On Tue, 26 Jul 2005 12:20 , james(a)dis-dot-dat.net sent:
must...resist..trying....to...convert...
Gah, sod it. Here goes:
Emacs might be awkward at first. Just like walking might be awkward
when you're used to crawling. That doesn't justify going to work on
your hands and knees.
People get past the learning curve and use Emacs because once they do,
they find that they can do things more quickly and easily than they
can in anything else. Some things are just impossible to do in
Windows-like editors without a lot of hard work - replace-regexp is my
favourite example, and has saved me hours of work. Add to that the
syntax highlighting, indentation awareness, cooperation with make,
latex, javac, whatever, region comment/uncomment, etc., etc., and you
will begin to see why learning Emacs is worth it.
Vi people will say the same kind of things about Vi, but of course,
they only like Vi because they haven't got used to Emacs yet.
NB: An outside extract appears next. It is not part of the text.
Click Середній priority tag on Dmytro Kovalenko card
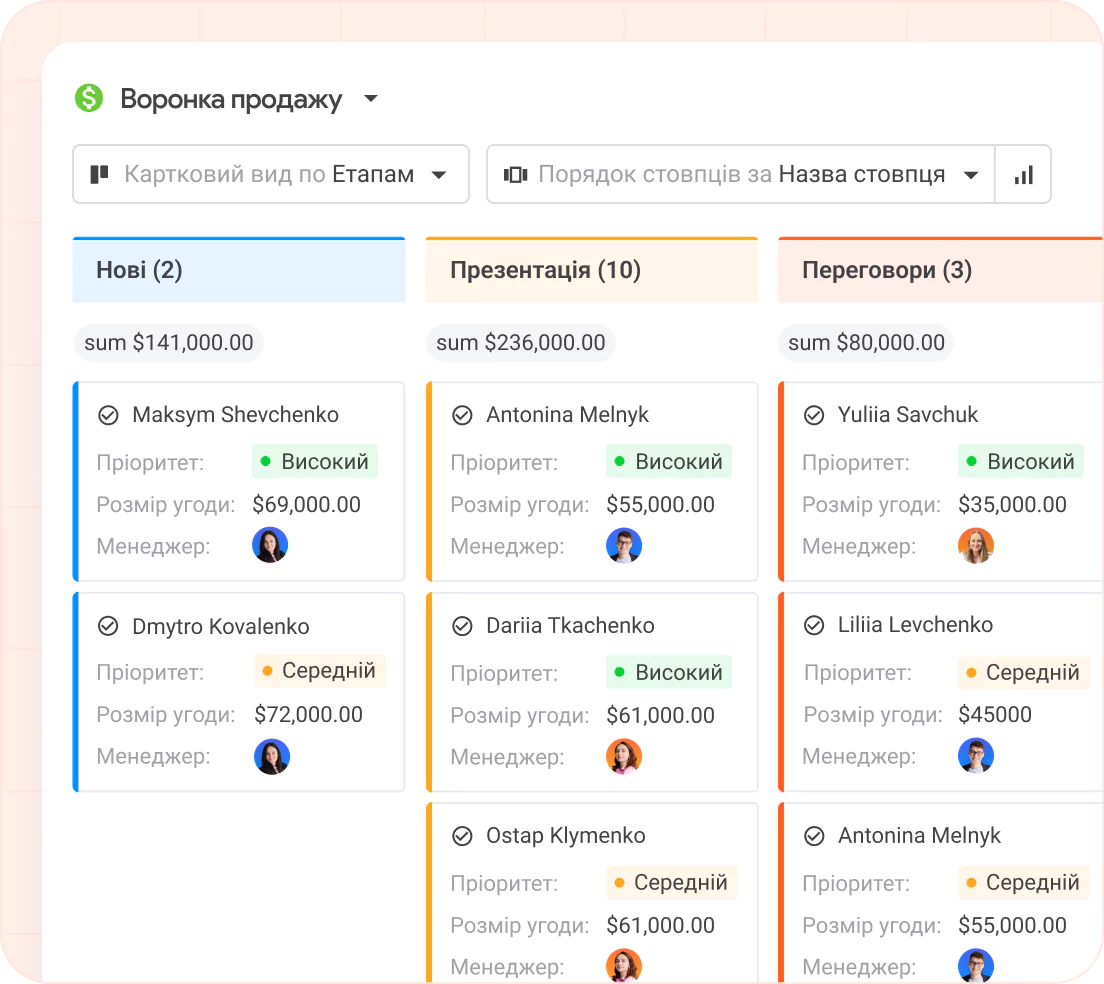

And there is one more thing that I love about Emacs that will probably
be seen as a problem by others: I don't know all of it. That's right,
I enjoy my ignorance. I learn new things all the time, and my
"editing experience" is enriched. Please excuse that lapse into
marketing speak.
Notice I have stayed away from calling Emacs the One True Editor.
This isn't because it's not, but because that kind of talk tends to
scare people away.
Emacs is the only religion I need.
Aaaaaaaaarrrrrrrrggggghhhhhh! Not again. Oh well, I might as well throw
down too. I started on UNIX with vi (and in response to a way earlier thread,
not all of us started on Windoze - my first system was IBM OS-360, then on to
various others, then UNIX). When I first used vi I was blown away by the power
of the thing. Later I discovered Emacs. I switched. I still use vi if I want
to do something small very quickly (I hate waiting for Xemacs start up). If I'm
doing serious coding I use Xemacs just because it is much, much more powerful.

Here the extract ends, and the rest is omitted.